2.2.4 延边牛UCP1蛋白跨膜区预测及信号肽、亚细胞定位预测 借助在线软件TMHMM 2.0Server，对跨膜结构域展开分析，发现此基因的编码产物无跨膜螺旋(TMHs)结构，跨膜螺旋氨基酸残基数量的预测值19.008 57，蛋白质前60个氨基酸的跨膜螺旋数预测值为10.980 09，位于膜细胞质侧的总概率22.995%(图5)。

利用SignalP 4.1 Server在线软件进行分析，区分信号肽和非信号肽临界值为D=0.450，UCP1预测D=0.158。参考信号肽假说，判断UCP1编码蛋白无信号肽分布，是一类非分泌蛋白(图6)。

借助TargetP 1.1 Server与PSORT，对UCP1的亚细胞定位进行分析的结果显示，线粒体靶向肽(mTP)占比为0.029%，分泌通路信号位点(SP)占比为0.171%，同时不存在信号肽，故判断其合成后未出现转运；UCP1的分布以细胞核为主(表4)。

表4 UCP1蛋白亚细胞定位Tab.4 Subcellular localization of UCP1 protein

2.2.5 UCP1蛋白高级结构预测 借助SOPMA软件，对UCP1的二级结构展开预测，该序列主要是由α-螺旋、延伸链、无规卷曲和β-转角组成的混合型蛋白(图7)。
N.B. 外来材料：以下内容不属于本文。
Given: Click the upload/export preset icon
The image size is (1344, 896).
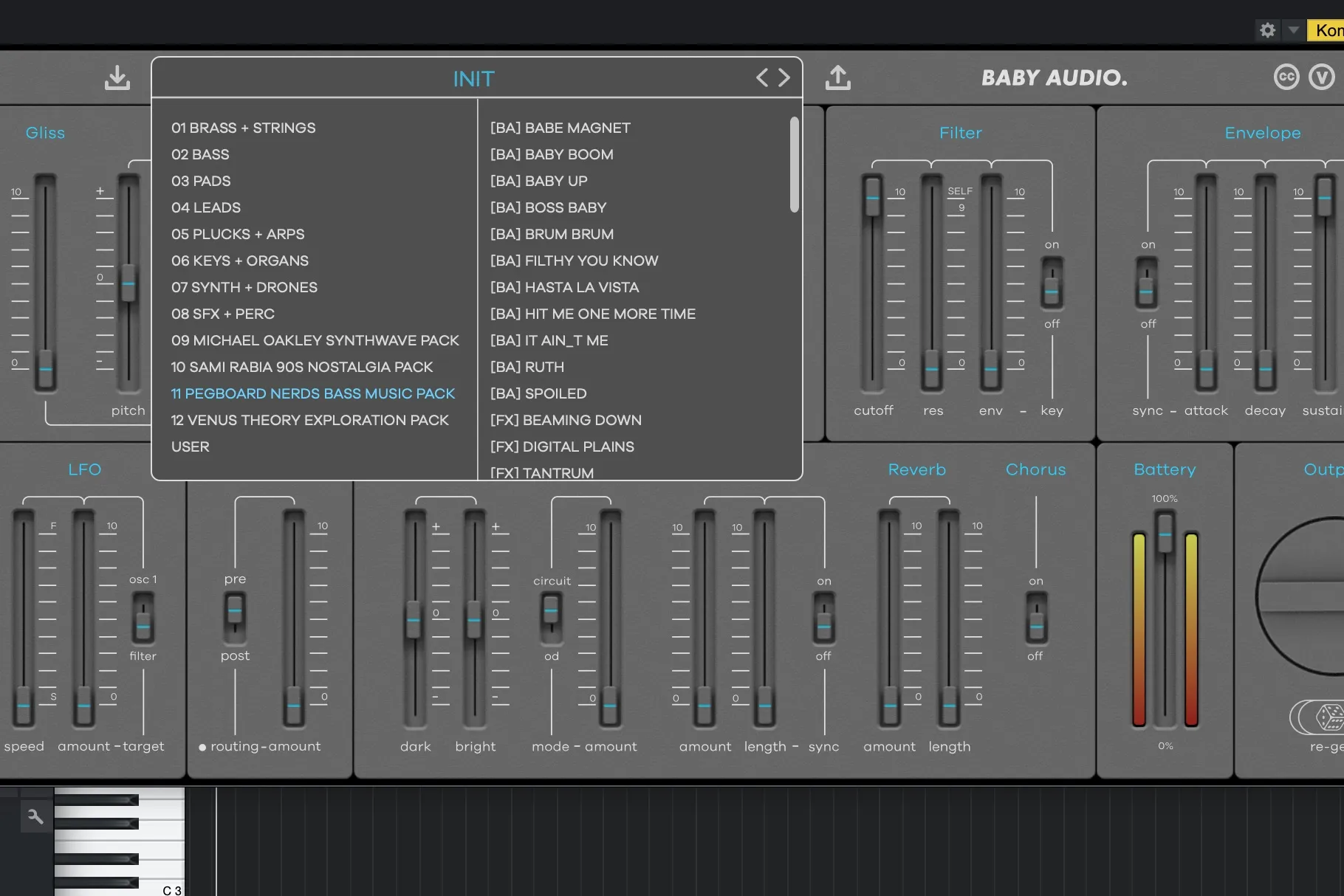Looking at the screenshot, I should point(837,77).
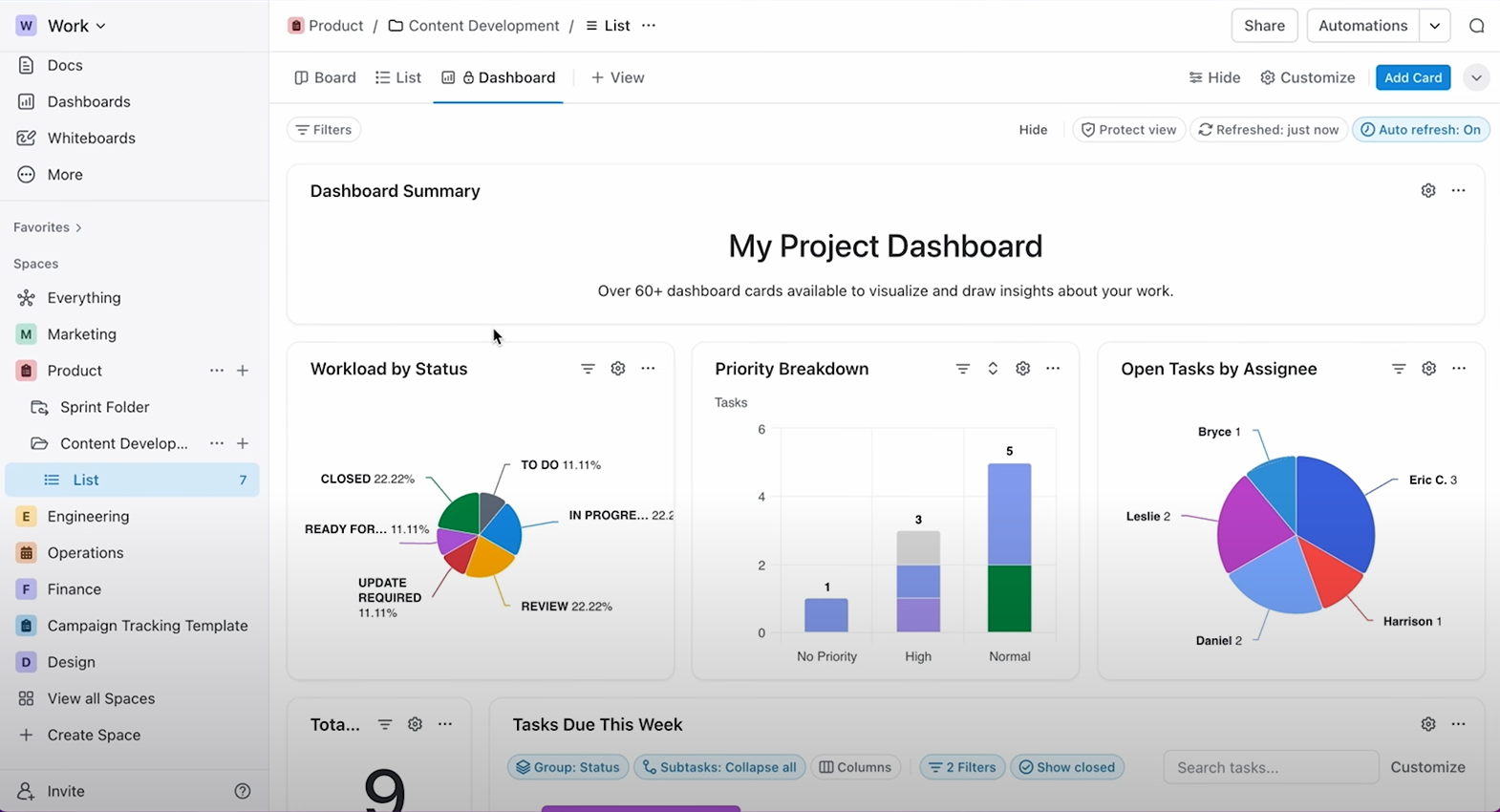Click plus icon next to Product space

(243, 371)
α-螺旋的氨基酸含量为134个，占比为54.03%；无规卷曲的氨基酸含量为68个，占比为27.42%；延伸链的氨基酸含量为32个，占比为12.90%；β-转角的氨基酸含量为14个，占比为5.65%。利用ExPASy中 Swiss-model平台构建延边牛UCP1蛋白可能的三级结构模型(图8)，全局模型质量估计值为0.53，与模板相似性为65.45%。

2.3 UCP1基因在延边牛不同组织间的差异表达

如图9所示，对8个组织部位进行UCP1基因表达水平的检测。结果发现，UCP1基因在延边牛的小肠和脂肪组织中表达量最高。在脾、肾脏中也有较高的相对表达量且差异显著(P<0.05)，腿部肌肉和心脏表达量相对较低，且无显著差异(P>0.05)。

3 讨论与结论

解偶联蛋白1在棕色脂肪和白色脂肪中[11],它是属于线粒体阴离子转运蛋白家族的解偶联蛋白亚家族中研究最多的载体[12]。UCP1是20世纪70年代中期在仓鼠、大鼠和豚鼠棕色脂肪的线粒体中发现的[13]。UCP1被多项研究视为唯一的“真正的”解偶联蛋白[14-15]，因为如果在寒冷的环境下在哺乳动物中上调其质子梯度，则会耗散线粒体内膜上的质子梯度，从而产生大量热量。经研究发现，UCP1活性在褐色脂肪细胞中得到很好的调节，在寒冷环境暴露或过量喂养时，UCP1活性被诱导，从而促进了适应性生热作用[16]。Riley等[17]证明了去甲肾上腺素诱导的产热依赖于UCP1的存在，当下丘脑中传递冷感时，儿茶酚胺会从交感神经系统释放出来，从而激活褐色脂肪细胞的肾上腺素受体，进而刺激依赖cAMP的蛋白激酶PKA，从而导致三酰甘油脂肪酶的活化，从而增加脂解作用。经由脂解效应释放的游离脂肪酸(FFA)激活UCP1。激活后，UCP1使ATP合成的电化学质子梯度短路，从而刺激电子传输并增强呼吸作用。可利用的底物燃烧产生热量并通过血液循环散发到身体的其他部位[18-19]。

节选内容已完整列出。